**WORK INSTRUCTIONS:** Please copy out the lines in the entries that contain "width".

··· GIVEN RECORDS ···

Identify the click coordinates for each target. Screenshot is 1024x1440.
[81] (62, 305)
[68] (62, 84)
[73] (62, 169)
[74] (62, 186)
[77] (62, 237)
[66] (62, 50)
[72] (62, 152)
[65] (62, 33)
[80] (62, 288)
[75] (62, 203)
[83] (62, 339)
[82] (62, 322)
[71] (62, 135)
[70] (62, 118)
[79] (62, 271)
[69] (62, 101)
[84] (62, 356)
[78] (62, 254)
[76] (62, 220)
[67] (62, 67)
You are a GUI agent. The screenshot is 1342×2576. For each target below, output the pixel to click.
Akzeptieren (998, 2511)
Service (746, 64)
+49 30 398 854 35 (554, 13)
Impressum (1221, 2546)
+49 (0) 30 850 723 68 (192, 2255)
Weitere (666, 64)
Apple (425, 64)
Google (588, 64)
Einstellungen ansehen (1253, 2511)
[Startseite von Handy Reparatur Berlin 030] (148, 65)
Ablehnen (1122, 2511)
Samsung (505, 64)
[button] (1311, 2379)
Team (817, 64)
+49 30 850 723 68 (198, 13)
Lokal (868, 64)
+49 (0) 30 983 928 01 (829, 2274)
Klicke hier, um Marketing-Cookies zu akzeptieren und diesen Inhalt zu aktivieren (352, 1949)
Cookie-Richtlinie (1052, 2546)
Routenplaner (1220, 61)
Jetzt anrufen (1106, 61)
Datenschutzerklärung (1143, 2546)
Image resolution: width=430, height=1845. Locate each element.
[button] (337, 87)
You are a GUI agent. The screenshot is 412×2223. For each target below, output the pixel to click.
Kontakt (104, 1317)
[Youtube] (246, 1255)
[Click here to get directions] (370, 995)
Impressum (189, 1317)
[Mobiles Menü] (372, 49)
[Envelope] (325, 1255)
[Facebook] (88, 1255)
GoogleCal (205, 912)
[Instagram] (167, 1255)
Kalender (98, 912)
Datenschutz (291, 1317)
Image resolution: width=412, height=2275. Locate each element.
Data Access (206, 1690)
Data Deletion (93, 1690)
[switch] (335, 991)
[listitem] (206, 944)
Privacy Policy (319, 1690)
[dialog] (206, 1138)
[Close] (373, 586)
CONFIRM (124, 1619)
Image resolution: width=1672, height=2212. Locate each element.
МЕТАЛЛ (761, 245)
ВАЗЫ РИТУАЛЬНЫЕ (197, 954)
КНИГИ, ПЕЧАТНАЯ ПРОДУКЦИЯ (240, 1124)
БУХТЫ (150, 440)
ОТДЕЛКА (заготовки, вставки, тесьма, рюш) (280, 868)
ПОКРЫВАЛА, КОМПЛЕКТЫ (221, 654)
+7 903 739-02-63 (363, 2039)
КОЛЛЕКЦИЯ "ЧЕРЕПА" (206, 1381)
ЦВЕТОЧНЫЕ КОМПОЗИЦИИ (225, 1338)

···

**WORKED SOLUTION:**
Image resolution: width=430, height=1845. Locate each element.
Image resolution: width=412, height=2275. Locate each element.
Image resolution: width=1672, height=2212. Locate each element.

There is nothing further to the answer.